The researchers first conducted a prespecified meta-analysis of DELIVER (n=6,263, dapagliflozin) and EMPEROR-Preserved (n=5,988, empagliflozin). They then pooled the data from those trials with data from:
- Two trials that involved patients who had heart failure with reduced ejection fraction (DAPA-HF, n=4,744, dapagliflozin and EMPEROR-Reduced, n=3,730, empagliflozin)
- SOLOIST-WHF (n=1,222, sotagliflozin), which involved patients with diabetes who were hospitalized for worsening heart failure
Therefore, 21,947 participants were included across the five trials.

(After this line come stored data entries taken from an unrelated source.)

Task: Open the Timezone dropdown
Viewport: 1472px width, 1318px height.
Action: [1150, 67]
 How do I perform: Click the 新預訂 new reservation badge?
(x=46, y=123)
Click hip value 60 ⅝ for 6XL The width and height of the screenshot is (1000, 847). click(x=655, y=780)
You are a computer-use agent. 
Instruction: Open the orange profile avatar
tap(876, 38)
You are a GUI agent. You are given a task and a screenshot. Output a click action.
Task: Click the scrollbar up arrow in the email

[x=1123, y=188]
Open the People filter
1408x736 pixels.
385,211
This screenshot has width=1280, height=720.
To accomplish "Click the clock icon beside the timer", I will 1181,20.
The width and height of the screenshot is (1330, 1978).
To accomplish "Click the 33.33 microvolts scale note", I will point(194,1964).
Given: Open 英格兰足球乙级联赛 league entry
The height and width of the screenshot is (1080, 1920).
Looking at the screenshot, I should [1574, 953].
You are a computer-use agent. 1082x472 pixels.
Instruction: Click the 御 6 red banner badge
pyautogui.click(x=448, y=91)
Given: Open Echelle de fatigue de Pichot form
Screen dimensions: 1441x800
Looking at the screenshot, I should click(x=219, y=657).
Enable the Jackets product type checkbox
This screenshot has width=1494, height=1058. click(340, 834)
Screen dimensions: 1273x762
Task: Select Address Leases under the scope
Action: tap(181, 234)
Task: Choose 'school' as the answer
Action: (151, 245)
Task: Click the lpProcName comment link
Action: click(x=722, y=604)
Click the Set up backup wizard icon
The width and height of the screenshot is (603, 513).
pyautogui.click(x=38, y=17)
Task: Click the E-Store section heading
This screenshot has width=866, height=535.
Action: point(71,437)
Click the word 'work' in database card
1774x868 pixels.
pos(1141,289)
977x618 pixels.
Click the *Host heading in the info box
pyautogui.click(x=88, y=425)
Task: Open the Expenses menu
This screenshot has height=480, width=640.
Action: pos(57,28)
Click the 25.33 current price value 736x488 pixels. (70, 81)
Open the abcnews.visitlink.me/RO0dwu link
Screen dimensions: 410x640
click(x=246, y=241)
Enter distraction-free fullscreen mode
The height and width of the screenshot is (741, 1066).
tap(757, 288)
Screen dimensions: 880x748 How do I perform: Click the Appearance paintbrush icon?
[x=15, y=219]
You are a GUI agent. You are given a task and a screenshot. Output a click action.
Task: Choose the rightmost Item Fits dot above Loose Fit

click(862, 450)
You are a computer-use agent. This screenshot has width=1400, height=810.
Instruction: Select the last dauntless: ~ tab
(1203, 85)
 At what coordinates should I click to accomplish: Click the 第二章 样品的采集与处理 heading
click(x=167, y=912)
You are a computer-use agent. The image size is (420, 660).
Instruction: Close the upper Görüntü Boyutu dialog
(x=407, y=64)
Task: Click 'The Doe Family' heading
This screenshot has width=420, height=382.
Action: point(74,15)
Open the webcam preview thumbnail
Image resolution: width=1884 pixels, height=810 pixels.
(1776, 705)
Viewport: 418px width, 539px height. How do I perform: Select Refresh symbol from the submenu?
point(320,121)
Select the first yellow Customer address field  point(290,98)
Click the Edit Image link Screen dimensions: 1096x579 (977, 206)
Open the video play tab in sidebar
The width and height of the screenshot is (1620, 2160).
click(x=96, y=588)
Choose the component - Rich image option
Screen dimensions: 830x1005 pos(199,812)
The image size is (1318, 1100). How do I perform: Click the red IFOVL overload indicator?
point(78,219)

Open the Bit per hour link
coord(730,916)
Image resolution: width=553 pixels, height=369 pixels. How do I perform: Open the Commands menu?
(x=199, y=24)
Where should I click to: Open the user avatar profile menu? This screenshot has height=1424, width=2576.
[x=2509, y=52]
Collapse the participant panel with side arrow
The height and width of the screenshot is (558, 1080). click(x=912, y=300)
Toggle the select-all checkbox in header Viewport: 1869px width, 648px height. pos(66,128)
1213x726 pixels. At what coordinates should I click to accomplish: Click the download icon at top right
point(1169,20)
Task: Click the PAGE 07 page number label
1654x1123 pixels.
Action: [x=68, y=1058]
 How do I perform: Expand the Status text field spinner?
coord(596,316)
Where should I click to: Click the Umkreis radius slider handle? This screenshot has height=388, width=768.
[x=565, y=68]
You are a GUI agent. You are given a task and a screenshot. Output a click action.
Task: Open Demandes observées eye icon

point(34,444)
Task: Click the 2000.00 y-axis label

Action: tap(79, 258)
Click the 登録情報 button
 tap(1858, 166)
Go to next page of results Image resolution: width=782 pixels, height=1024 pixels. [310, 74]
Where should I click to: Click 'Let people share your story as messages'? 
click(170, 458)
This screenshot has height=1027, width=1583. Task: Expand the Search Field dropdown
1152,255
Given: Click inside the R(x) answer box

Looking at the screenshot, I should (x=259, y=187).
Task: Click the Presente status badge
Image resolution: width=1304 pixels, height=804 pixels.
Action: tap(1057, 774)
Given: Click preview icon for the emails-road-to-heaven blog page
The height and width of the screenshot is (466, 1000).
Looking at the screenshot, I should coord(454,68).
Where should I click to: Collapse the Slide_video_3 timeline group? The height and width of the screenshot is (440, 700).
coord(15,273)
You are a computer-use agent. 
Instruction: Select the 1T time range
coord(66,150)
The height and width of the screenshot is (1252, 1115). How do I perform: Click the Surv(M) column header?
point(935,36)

The primary endpoint of both meta-analyses was the composite of cardiovascular death or first hospitalization for heart failure. Treatment effects on health status and quality of life were assessed using the Kansas City Cardiomyopathy Questionnaire (KCCQ), which patients completed at baseline and eight months after randomization.
In the meta-analysis of EMPEROR-Preserved and DELIVER, the estimates of the treatment effect of SGLT2 inhibitors compared with that of placebo were:
- Composite primary endpoint—HR, 0.80, with no heterogeneity by trial
- Cardiovascular death—HR, 0.88
- First hospitalization for heart failure—HR, 0.75
- All-cause mortality—HR, 0.97 (not statistically significant)
Treatment effects for the composite endpoint were consistent across 14 subgroups of interest: ejection fraction, history of diabetes, age, sex, race, geographic region, KCCQ total symptom score, body mass index, estimated glomerular filtration rate, history of atrial fibrillation or flutter, New York Heart Association (NYHA) functional class, hospitalization for heart failure within 12 months, N-terminal prohormone of B-type natriuretic peptide concentration, baseline use of mineralocorticoid receptor antagonists, and baseline use of angiotensin receptor neprilysin inhibitors.
Rates of selected adverse events (amputations, diabetic ketoacidosis, hypoglycemia, and renal events) could not be directly compared across trials. Still, rates were infrequent and well-balanced between groups in both trials.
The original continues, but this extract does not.